<<<<
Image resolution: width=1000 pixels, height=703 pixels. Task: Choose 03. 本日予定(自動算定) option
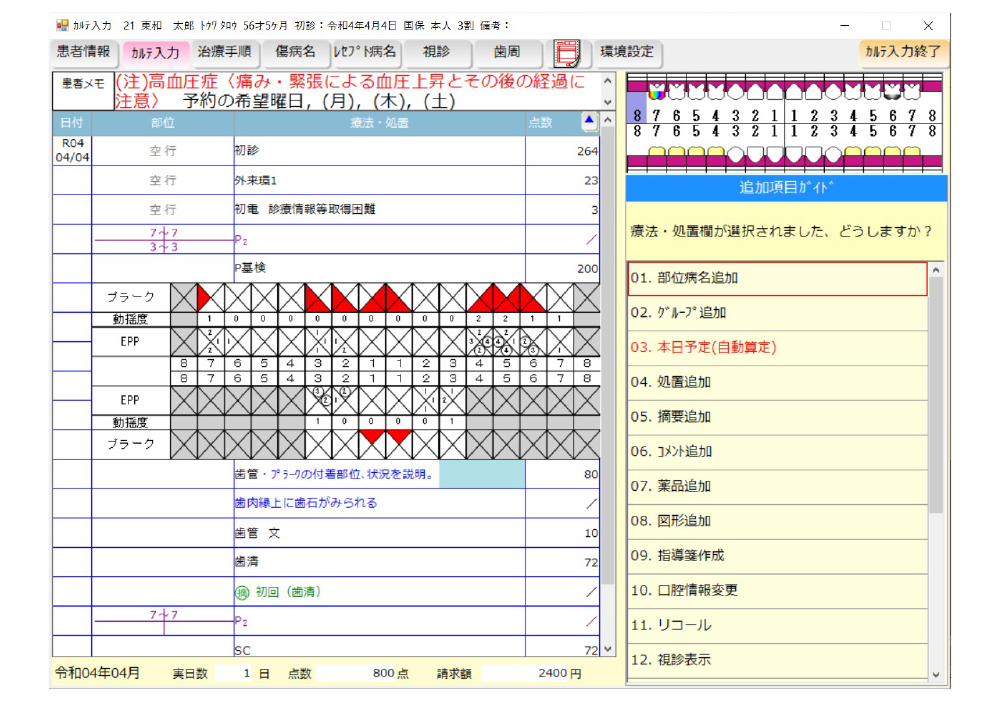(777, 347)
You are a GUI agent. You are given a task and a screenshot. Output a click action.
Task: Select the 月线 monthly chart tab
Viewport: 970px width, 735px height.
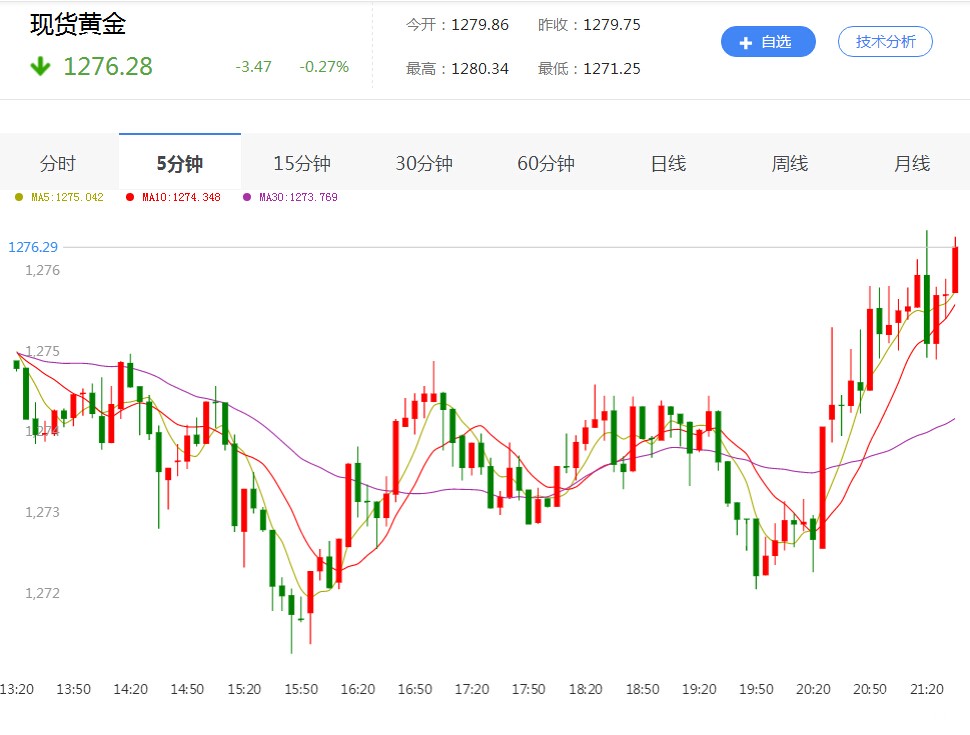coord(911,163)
>>>>
<<<<
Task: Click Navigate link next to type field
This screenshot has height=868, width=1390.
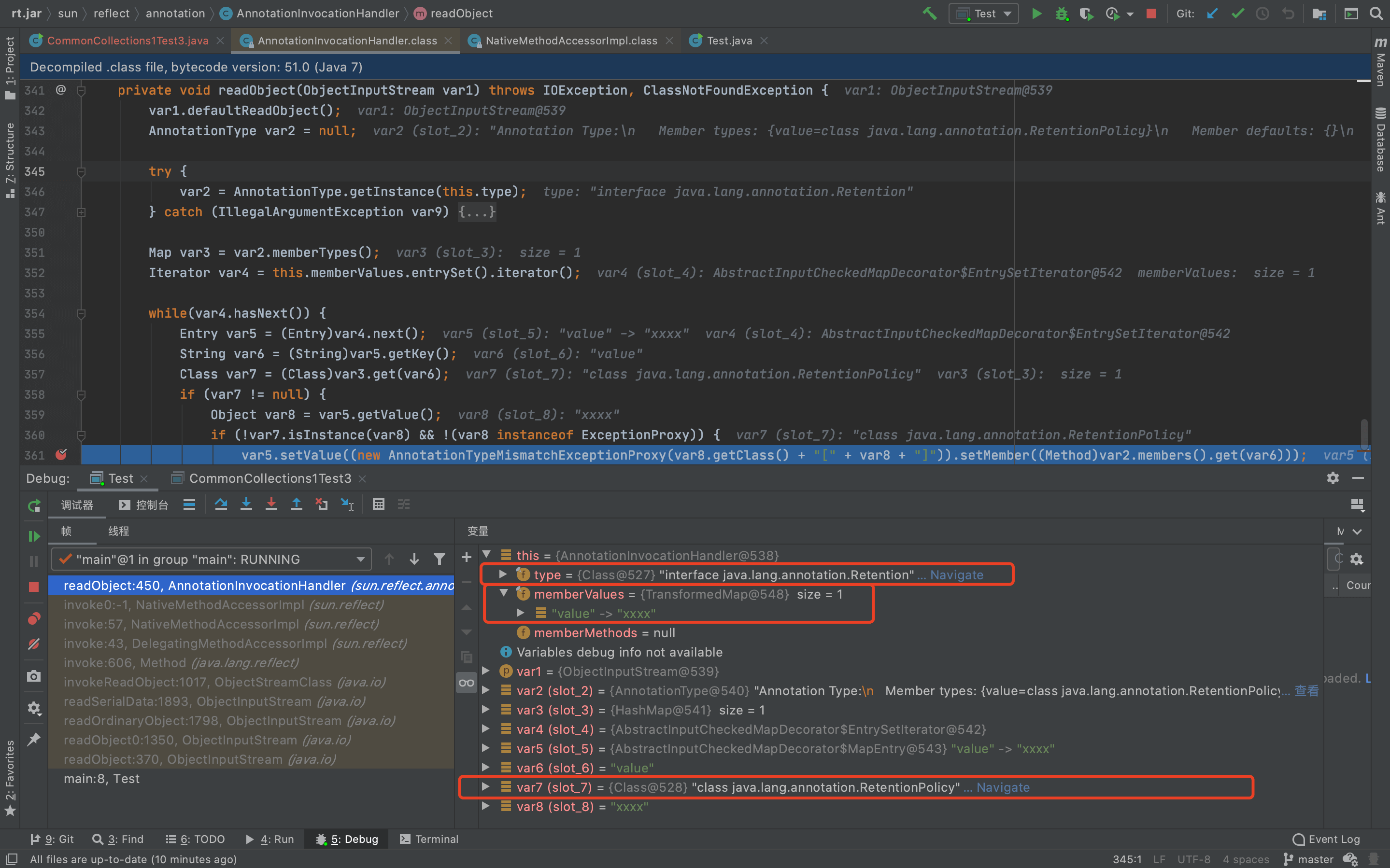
>>>>
▶ [Prompt]: Collect every line of the material above that contains the word "screenshot".

▶ [Correct output]:
You are a GUI agent. You are given a task and a screenshot. Output a click action.
This screenshot has height=868, width=1390.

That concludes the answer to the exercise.